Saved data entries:
+===+

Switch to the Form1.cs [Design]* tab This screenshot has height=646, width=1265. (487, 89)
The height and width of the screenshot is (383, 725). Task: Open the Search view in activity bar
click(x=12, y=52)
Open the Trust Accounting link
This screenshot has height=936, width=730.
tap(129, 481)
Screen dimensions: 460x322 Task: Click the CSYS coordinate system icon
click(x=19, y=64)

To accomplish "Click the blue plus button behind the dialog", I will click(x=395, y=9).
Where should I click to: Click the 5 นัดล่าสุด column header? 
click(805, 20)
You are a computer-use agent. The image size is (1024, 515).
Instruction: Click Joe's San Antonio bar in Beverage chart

+===+

What you need to do — Please copy the line holding "The height and" and all lines after it to the end of the records, exactly, and nothing else.

Task answer —
The height and width of the screenshot is (383, 725). Task: Open the Search view in activity bar
click(x=12, y=52)
Open the Trust Accounting link
This screenshot has height=936, width=730.
tap(129, 481)
Screen dimensions: 460x322 Task: Click the CSYS coordinate system icon
click(x=19, y=64)

To accomplish "Click the blue plus button behind the dialog", I will click(x=395, y=9).
Where should I click to: Click the 5 นัดล่าสุด column header? 
click(805, 20)
You are a computer-use agent. The image size is (1024, 515).
Instruction: Click Joe's San Antonio bar in Beverage chart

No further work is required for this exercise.